Wednesday, September 12, 2012

WHAT'S THE TAKE AWAY?

My friend Clarence Gaines passed this along to me -- it's a great read with a great message.  It was written by Patrick McHugh, the school's athletic director.  It was posted on the North Shore Country Day High School Athletics Blog:

A colleague at school loves to ask me the question, "what's the takeaway?" I think it is a fair question because we have limited time and a lot to accomplish. So there had better be a takeaway when we are asking students, faculty, and coaches to invest their time in a program, class or activity. But sometimes the outcomes we are looking for cannot be measured on a test or during one season. They blossom over many years in the future.

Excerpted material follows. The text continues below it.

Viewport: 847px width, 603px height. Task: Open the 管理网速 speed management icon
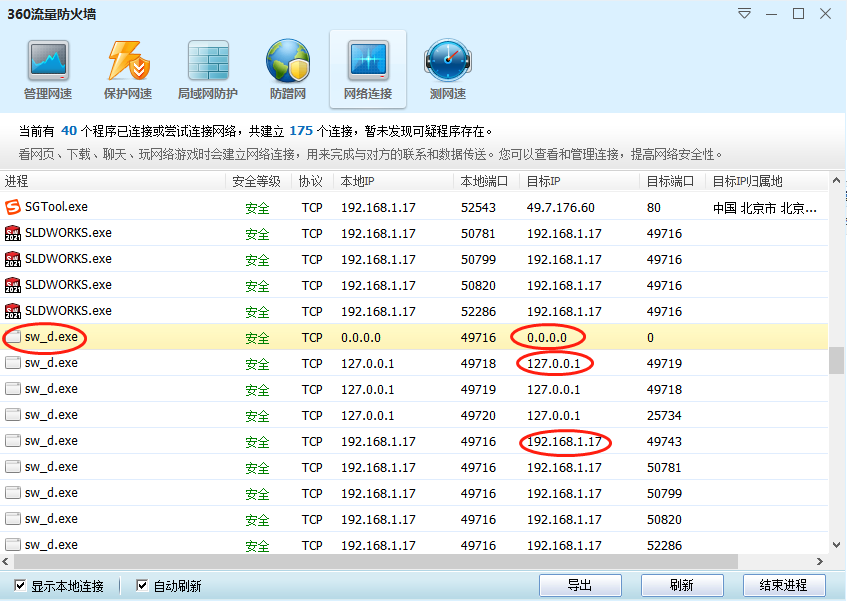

And so that brings me to our Junior Varsity Field Hockey Game last Friday, August 24th. North Shore Country Day played Highland Park High School and the game started just before 6 pm. It was a beautiful evening, and I was watching from the Forest St. side of the field. This game was my first introduction to a lot of these athletes as a good portion of the team was new to North Shore. Like all JV teams at North Shore there was frequent subbing, and it was noticeable who had played some Field Hockey before and who was playing their first Field Hockey game ever.

Remember this was the day after Lance Armstrong had issued his press release calling the US Anti-Doping Agency's (USADA) efforts to strip him of his seven Tour De France Titles "a pitiful charade."

I was enjoying watching the sincerity of this Junior Varsity Girls Field Hockey team completely invest themselves in the task of learning to be a team, of giving one's best effort, of being accountable to each other, of learning that winning is an important outcome but it is the result of doing a lot of other things right, and of learning to enjoy the success that comes from authentic and complete commitment to the play at hand.

And the thought went through my head, this is great because the takeaways here are huge.

We are a college prep school and at times it seems we obsess about preparing our high school students for the next step. But I think we do even better work when we are preparing not just for what's going to happen when are students are 18, 19, 20, and 21 but when they are 30, 40, and 50.

Despite whether you believe Lance Armstrong is a doper or the victim of a vindictive "charade", it struck me that on our field on Friday there was no charade going on.

North Shore requires all our students to participate in athletics in the fall of their freshmen year. And in the forty plus years since Title IX passed there has been a lot of research done on the effects of sports participation on girls lives. Here are some of those takeaways that researchers know will happen after a girl participates in sports: higher self esteem, lower teen pregnancy rates, longer life expectancy, better grades, lower risk of obesity, higher rate of educational achievement, and improved employment opportunities.

So despite the fact that the crowd was sparse, the outcome of the game was really only important to the teams involved, and it's unclear whether anyone from either team will ever be much of a star, the takeaways for each girl involved were life changing.

I saw considerable irony that at the same time this ostensibly meaningless game was going on, Lance Armstrong and his team were in damage control to maintain his public image. Friday afternoon I had seen messages from his team that giving was up for the Live Strong Foundation and that Nike was continuing to support him. But these messages rang a little hollow compared to the game in front of me.

Highland Park Junior Varsity got up to a 1-0 early advantage, but North Shore kept the pressure on and soon tied and eventually went ahead to win 2-1. The ultimate takeaways from this game and this season will not be seen for most of these athletes until a decade or more in the future -- likely after we have all forgotten about what happened -- when these then women are long out of school and possibly balancing more complicated challenges of family and career.

This is the type of impressive work that schools should all do, when they have a perspective on takeaways that stretches far into the future. Sadly, the takeaways from the Lance Armstrong debacle are not nearly as positive nor as worthy of emulation.